Calycosin inhibits viability, induces apoptosis, and suppresses invasion of cervical cancer cells by upregulating tumor suppressor miR-375.

Calycosin, a functional phytoestrogen isoflavone isolated from Radix astragali, has been shown to possess multiple pharmacological properties including anti-cancer activity. However, up to now, the anti-cancer effect and the related mechanism of calycosin on cervical cancer (CC) cells have not been explored. It has been demonstrated that tumor suppressor miR-375 was downregulated in CC and calycosin upregulated miR-375 expression in cerebral ischemia/reperfusion. Thus we supposed that calycosin exerted anti-cancer effect by upregulating miR-375 expression in CC cells.

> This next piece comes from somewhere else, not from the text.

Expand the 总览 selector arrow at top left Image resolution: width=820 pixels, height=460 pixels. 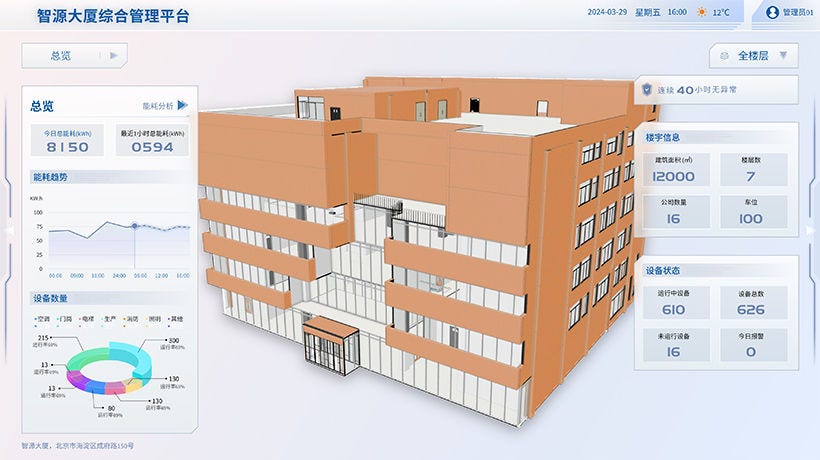point(114,56)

Effects of calycosin or combined with miR-375 on cell viability and lactate dehydrogenase (LDH) release were detected by 3-(4,5)-dimethylthiahiazo (-z-y1)-3,5-di-phenytetra zoliumromide (MTT) and LDH release assay. Apoptosis, caspase-3 activity, and cell invasion were determined by flow cytometry, caspase-3 activity assay, and Transwell assay, respectively. miR-375 expression was detected by quantitative real-time PCR (qRT-PCR). Our results showed that Calycosin dose-dependently inhibited cell viability and increased LDH release in CC cells, suggesting the cytotoxic effect of calycosin on CC cells. Calycosin enhanced the apoptotic rate and caspase-3 activity and decreased the number of invaded cells in CC cells. In addition, we found that miR-375 expression was decreased in CC cells but was upregulated in response to calycosin. Mechanistically, knockdown of miR-375 significantly reversed the anti-cancer effect of calycosin on CC cells. In conclusion, calycosin inhibited viability, induced apoptosis, and suppressed invasion of CC cells by upregulating tumor suppressor miR-375.